Visitors to a new show at the Kelowna Art Gallery may feel as though they’ve stepped into a surreal, dream-like environment. The exhibition is entitled Makeshift and it is created by Toronto-based artist/printmaker Elizabeth D’Agostino.
For her installation the artist has used a combination of etching, screen print, and collage on thin Japanese papers, to bring her detailed hand-drawn images of plants and animals to life. These delicate, semi-transparent sheets lend the installation an airy effect and the works seem to float within the space. The artist has also interspersed sculptures made from paper clay and printed Gampi (Japanese paper). These are displayed on small wooden wall shelves.

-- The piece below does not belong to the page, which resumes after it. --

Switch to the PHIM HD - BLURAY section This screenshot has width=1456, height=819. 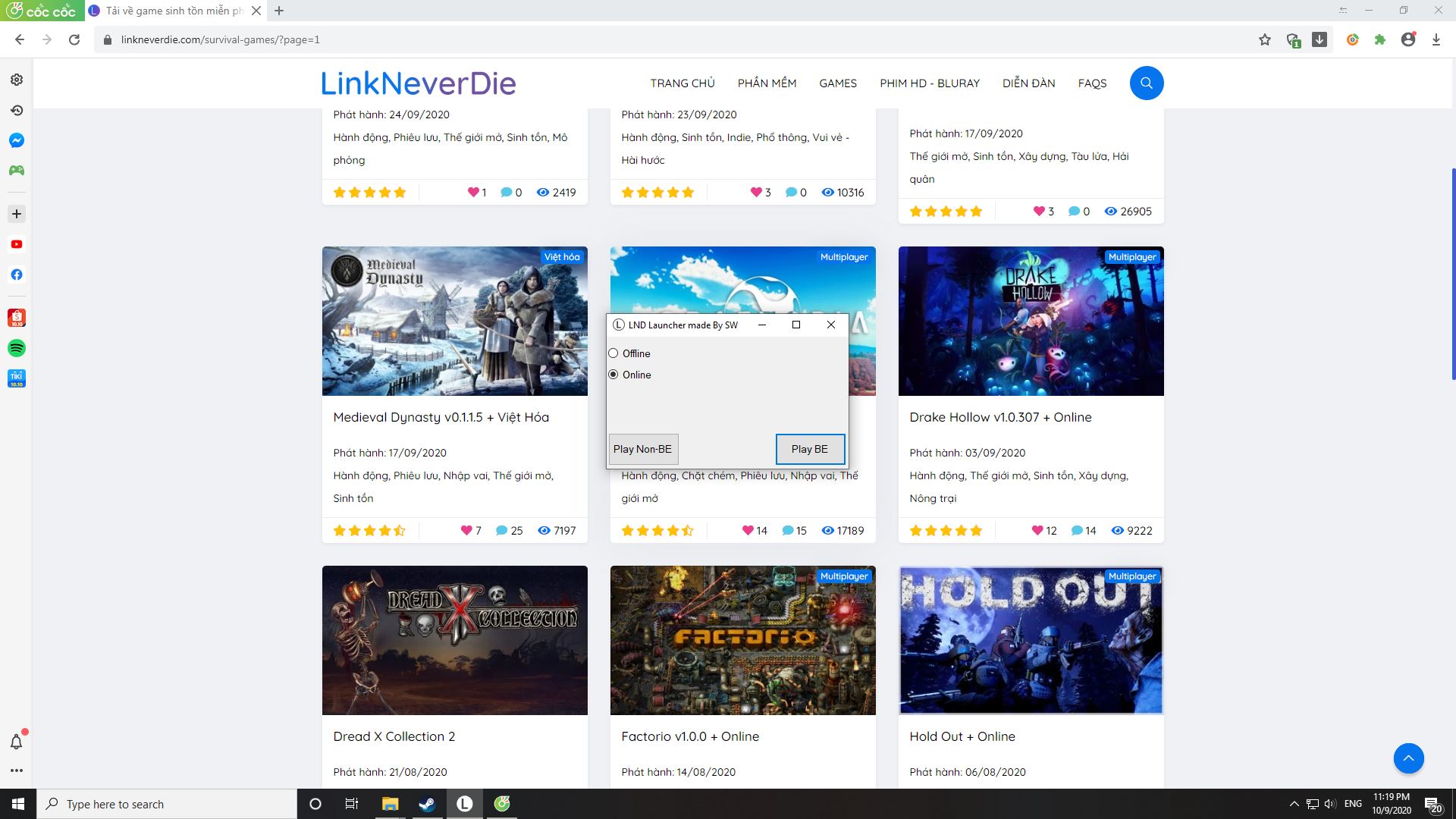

D’Agostino has been exploring themes and structures from the natural world, including animals, for several years. She is fascinated by nature in all its diversity and uses botanical illustrations and real specimens as her sources. Although the artist re-purposes elements in her works with a fictional narrative, accurate representation of her animal and plant subjects seems to be an important aspect to her practice. Despite the overall beauty of the installation and its imagery and materials, visitors may notice there is an underlying darker element to the artist’s thinking and work, for example current environmental issues such as genetically modified organisms (GMO), invasive species, and extinction of other species.
D’Agostino is a printmaker who lives and works in Toronto, where she is managing director of the Toronto School of Art. She has a BFA from the University of Windsor and an MFA from the Southern Illinois University.
Elizabeth D’Agostino: Makeshift is on view at the KAG until Jan. 10, 2016.